How the iPhone X Can Push Apple Inc. Stock to $200 and $1T Market Value

All Apple Inc. (NASDAQ:AAPL) needs to do in order to hit a $1 trillion market cap is climb to $200 a share, about 21% higher than where AAPL stock is currently trading; so, it’s not a matter of if, but when.

How the iPhone X Can Push Apple Inc. Stock to $200 and $1T Market Value
Source: via Apple

It’s got earnings due on Nov. 2 after the markets close and while good numbers could push AAPL stock higher — and despite the current rally — I doubt they’re going to be strong enough to do it this week.

In fact, it’s more likely that the AAPL stock price will fall post-earnings given the weak sales of the iPhone 8, which are said to be so tame that the iPhone 7 is outselling it. InvestorPlace tech guru Brad Moon recently reported that a KeyBanc Capital Markets survey of iPhone buyers found that many were purchasing the iPhone 7 because there weren’t enough upgrades to the iPhone 8 to justify its higher price. 

Apple’s fourth-quarter 2017 earnings will tell if that’s true.

Forget the iPhone 8

The iPhone 8 was merely something to offer the Apple faithful in September when both phones were launched. However, I suspect Tim Cook and company were more concerned about delivering an iPhone X that would make customers want to throw down more than $1,000 for a phone — the equivalent of a month’s rent for many people living outside the major cities. 

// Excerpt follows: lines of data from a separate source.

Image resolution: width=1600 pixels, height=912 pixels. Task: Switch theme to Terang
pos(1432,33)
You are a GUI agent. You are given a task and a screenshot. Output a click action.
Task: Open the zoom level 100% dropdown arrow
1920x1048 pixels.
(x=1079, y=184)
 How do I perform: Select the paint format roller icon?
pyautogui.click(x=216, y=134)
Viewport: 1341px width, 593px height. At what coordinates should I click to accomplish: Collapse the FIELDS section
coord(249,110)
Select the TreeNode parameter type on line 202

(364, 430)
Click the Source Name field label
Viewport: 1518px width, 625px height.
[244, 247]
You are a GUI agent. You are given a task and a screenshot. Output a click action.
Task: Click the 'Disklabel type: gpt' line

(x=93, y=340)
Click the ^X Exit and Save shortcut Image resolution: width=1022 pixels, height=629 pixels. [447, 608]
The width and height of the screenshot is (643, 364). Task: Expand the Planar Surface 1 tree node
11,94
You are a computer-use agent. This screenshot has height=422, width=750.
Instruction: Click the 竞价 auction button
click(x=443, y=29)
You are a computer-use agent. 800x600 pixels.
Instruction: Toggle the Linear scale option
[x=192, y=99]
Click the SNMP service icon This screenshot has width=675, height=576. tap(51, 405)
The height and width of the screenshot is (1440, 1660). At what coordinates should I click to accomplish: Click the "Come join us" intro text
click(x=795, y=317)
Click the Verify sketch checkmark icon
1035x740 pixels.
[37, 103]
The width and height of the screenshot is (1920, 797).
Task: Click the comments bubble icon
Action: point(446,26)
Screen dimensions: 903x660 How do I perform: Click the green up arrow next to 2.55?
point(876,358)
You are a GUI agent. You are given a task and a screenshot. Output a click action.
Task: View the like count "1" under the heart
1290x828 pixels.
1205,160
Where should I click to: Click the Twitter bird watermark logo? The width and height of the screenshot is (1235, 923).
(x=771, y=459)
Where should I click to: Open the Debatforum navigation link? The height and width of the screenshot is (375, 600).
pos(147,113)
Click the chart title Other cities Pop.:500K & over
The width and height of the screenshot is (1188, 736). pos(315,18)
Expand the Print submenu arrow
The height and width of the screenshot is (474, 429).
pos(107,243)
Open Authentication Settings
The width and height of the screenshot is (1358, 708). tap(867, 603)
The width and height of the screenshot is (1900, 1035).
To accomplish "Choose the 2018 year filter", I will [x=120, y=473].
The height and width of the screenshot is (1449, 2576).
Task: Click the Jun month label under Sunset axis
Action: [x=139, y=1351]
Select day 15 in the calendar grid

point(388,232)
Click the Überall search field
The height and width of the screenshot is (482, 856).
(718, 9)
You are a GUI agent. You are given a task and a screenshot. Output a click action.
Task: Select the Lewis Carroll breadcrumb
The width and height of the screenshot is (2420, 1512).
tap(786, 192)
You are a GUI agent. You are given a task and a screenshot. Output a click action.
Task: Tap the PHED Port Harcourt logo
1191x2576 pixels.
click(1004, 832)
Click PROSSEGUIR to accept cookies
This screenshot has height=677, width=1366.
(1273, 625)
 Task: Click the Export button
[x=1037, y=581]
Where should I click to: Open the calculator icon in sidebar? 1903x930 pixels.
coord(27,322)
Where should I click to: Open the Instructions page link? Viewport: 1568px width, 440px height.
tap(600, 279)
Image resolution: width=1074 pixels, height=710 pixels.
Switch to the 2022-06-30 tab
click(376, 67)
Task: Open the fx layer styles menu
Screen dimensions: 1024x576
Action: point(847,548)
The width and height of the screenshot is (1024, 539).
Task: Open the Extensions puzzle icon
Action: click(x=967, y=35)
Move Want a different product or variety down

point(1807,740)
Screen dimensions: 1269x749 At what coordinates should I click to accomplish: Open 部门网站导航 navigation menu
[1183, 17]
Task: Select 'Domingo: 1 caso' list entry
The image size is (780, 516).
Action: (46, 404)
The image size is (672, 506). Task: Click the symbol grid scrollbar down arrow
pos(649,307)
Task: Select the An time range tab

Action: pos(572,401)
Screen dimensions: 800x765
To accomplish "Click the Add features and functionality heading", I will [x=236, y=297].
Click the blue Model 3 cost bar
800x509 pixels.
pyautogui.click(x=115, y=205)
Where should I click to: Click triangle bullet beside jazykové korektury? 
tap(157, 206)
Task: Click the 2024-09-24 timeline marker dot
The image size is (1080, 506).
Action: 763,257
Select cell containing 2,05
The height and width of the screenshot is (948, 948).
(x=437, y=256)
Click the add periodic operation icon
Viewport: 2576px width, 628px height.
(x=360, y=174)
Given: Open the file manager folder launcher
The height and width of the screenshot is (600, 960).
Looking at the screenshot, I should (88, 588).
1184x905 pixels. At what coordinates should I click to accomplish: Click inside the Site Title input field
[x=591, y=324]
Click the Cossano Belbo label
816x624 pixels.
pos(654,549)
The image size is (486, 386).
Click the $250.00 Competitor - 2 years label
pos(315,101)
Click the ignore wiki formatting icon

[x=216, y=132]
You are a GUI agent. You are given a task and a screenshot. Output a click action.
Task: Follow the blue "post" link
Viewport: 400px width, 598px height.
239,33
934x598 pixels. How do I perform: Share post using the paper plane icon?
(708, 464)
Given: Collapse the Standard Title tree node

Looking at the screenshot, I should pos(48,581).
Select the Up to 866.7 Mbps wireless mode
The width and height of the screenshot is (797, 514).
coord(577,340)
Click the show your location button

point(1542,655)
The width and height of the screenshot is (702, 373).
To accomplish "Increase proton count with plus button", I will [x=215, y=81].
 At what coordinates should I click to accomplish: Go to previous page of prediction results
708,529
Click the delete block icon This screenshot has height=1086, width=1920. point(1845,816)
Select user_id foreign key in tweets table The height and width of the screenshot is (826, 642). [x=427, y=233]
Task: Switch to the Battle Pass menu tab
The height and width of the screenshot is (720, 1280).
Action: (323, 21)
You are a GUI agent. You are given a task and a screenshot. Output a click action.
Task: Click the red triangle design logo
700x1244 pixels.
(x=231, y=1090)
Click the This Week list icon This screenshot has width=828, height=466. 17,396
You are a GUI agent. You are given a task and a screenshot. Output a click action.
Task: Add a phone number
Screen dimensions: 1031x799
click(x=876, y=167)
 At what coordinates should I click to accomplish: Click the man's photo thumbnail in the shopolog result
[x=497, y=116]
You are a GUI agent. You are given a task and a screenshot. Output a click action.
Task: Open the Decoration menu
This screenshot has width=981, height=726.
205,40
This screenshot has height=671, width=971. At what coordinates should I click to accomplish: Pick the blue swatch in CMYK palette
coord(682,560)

How the iPhone X plays out will have a lot to do with how quickly AAPL stock gets to $200. Early pre-orders appear strong.

“We observed shipment times for the iPhone X tick up to 5-6 weeks within minutes of Apple opening pre-orders, where they have held over the weekend,” wrote Nomura analyst Jeffrey Kvaal in a note to clients. “This is ahead of the 2-3 weeks during the iPhone 7 Plus launch and the 2-4 weeks during the iPhone 6 and 6s launch.”

Infographic: What The iPhone X Costs Around The World | StatistaSource: Statista

Apple was having a difficult time getting components for the new phone, and as a result, it cut 2017 production of the iPhone X by 50% to 20 million. That means the all-important holiday selling season might not be nearly as lucrative for the company pushing the big payday to the second quarter of fiscal 2018 after more phones have hit the market.


Therefore, Q2 2018 results won’t be out until next May, which means AAPL stock might not test $200 for at least seven or eight months. At least not with the iPhone X acting as the catalyst.

Other Ways for AAPL Stock to Hit $200

Back in February, I wrote that the iPhone was the razor in Apple’s Gillette-like business model and services such as the App Store were the blades. Recurring revenue is what will continue to grow Apple’s top- and bottom-lines. Nothing’s changed about Apple’s business that would lead to me to alter my opinion. Long-term, I still feel that way.

However, a Morgan Stanley (NYSE:MS) analyst recently suggested that Apple will ship 262 million iPhones in 2018, 31 million more than in the record year 2015. Of those 262 million iPhones, 47% will be the iPhone X. The X is $200 more expensive than the iPhone 8 Plus.

The iPhone X, according to Morgan Stanley’s estimates, will generate $123 billion in sales in 2018 based on 123 million units. That $200 difference is an additional $25 billion in annual revenue or 18% more than 2016 iPhone revenue of $137 billion. The average selling price of an iPhone in 2016 was $645. Use that number for the remaining 53% or 139 million iPhones and you get $90 billion in revenue. Add $123 billion and you get total 2018 iPhone revenue of $213 billion or 55% higher than in 2016 and 37% higher than 2015.

So, despite the importance of its services revenue, a successful iPhone X could be the catalyst to start Apple on the way to a $2 trillion market cap.

Unless Apple’s numbers are horrendous, I could see its stock hitting $200 by Thanksgiving. If not, Christmas Eve Day seems like an appropriate time to cross the $1 trillion-threshold.

As of this writing, Will Ashworth did not hold a position in any of the aforementioned securities.